31/08/15 à 12:02 - Mise à jour à 12:02

Source: De Morgen

Carl Devos, politologue à l'Université de Gand, revient sur les propos de Bart De Wever dans le quotidien De Morgen. La semaine dernière, le président de la N-VA a en effet déclenché une polémique en plaidant en faveur d'un statut spécial pour les réfugiés.

"Les propos de Bart De Wever ne sont ni populistes, ni xénophobes"

Bart De Wever © BELGA

Pour Carl Devos, les propos de Bart De Wever ne sont pourtant ni populistes ni xénophobes. Devos estime que certains points soulevés par le bourgmestre d'Anvers sont peu contestables, à savoir qu'il faut mieux contrôles les frontières extérieures, que certains pays de l'UE ne prennent pas leurs responsabilités et que beaucoup de réfugiés sont accueillis à juste titre.

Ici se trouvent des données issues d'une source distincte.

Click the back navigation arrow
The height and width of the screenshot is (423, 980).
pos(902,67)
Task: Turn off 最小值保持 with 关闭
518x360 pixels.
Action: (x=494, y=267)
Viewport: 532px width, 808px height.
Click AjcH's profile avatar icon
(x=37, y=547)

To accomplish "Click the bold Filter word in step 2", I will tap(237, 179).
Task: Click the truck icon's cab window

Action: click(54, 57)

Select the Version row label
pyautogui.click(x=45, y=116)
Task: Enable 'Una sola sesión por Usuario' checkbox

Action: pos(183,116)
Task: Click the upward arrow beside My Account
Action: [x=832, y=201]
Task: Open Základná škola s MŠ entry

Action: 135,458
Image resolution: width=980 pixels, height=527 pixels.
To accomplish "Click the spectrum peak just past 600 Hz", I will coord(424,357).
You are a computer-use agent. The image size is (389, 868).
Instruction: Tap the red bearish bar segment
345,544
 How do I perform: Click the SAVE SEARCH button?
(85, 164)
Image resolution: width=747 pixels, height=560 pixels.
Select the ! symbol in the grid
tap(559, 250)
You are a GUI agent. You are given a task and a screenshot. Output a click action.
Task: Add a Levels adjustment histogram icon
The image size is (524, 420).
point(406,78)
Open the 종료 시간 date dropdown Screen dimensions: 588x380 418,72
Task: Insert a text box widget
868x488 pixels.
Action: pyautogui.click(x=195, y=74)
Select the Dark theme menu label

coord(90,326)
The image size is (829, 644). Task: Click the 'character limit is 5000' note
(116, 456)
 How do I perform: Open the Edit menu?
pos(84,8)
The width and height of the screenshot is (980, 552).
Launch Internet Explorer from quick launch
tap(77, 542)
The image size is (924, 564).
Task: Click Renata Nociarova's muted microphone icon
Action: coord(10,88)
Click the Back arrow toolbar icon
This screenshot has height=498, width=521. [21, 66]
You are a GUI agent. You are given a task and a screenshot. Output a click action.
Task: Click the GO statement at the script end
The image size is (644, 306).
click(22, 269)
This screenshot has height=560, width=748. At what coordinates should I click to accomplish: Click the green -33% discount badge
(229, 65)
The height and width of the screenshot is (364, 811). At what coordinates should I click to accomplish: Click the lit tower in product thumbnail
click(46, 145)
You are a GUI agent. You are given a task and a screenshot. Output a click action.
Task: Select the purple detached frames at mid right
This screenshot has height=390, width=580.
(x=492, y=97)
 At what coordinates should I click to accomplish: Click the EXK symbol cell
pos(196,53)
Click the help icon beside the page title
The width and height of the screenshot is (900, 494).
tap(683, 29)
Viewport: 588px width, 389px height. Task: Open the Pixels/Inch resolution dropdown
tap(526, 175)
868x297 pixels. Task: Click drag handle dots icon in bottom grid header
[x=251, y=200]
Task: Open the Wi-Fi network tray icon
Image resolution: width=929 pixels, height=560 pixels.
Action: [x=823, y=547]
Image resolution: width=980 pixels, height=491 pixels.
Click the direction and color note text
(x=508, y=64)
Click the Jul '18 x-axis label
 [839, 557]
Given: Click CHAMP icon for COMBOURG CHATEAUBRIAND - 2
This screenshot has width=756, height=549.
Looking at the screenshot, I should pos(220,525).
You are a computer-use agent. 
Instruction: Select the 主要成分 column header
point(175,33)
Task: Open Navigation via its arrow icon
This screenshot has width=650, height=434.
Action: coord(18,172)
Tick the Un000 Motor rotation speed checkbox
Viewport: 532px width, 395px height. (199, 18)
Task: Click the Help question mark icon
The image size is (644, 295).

Même si Devos est d'avis qu'il est juridiquement difficile et moralement contestable d'accorder un statut séparé aux réfugiés, il souligne que la proposition de Bart De Wever a le mérite d'ouvrir le débat. Dans une opinion parue dans le quotidien De Morgen, Devos dénonce les tabous et les simplismes qui pèsent sur la discussion et remet les pendules à l'heure. "Nous ne sommes pas submergés et l'État-providence ne cède pas sous le poids de la migration actuelle. Tous les demandeurs d'asile n'ont pas de bonnes intentions et ils ne résoudront pas tous le problème du vieillissement. Nous devons réfléchir à la possibilité qu'ils soient suivis par beaucoup d'autres. Le modèle social existant est-il prévu pour ? Qui peut-on inclure dans ce modèle et comment ?" écrit-il.

Devos estime que la gauche ne doit pas laisser le débat sur le maintien de notre modèle social aux partis de centre droit. Pour ces derniers, les économies et un durcissement des conditions cadrent dans une opération de sauvetage et de modernisation. Si la gauche plaide également en faveur de droits et de devoirs, elle ne les met pas suffisamment en oeuvre.

On peut être pour ou contre les propositions De Wever, conclut-il, "mais de préférence après en avoir discuté sérieusement".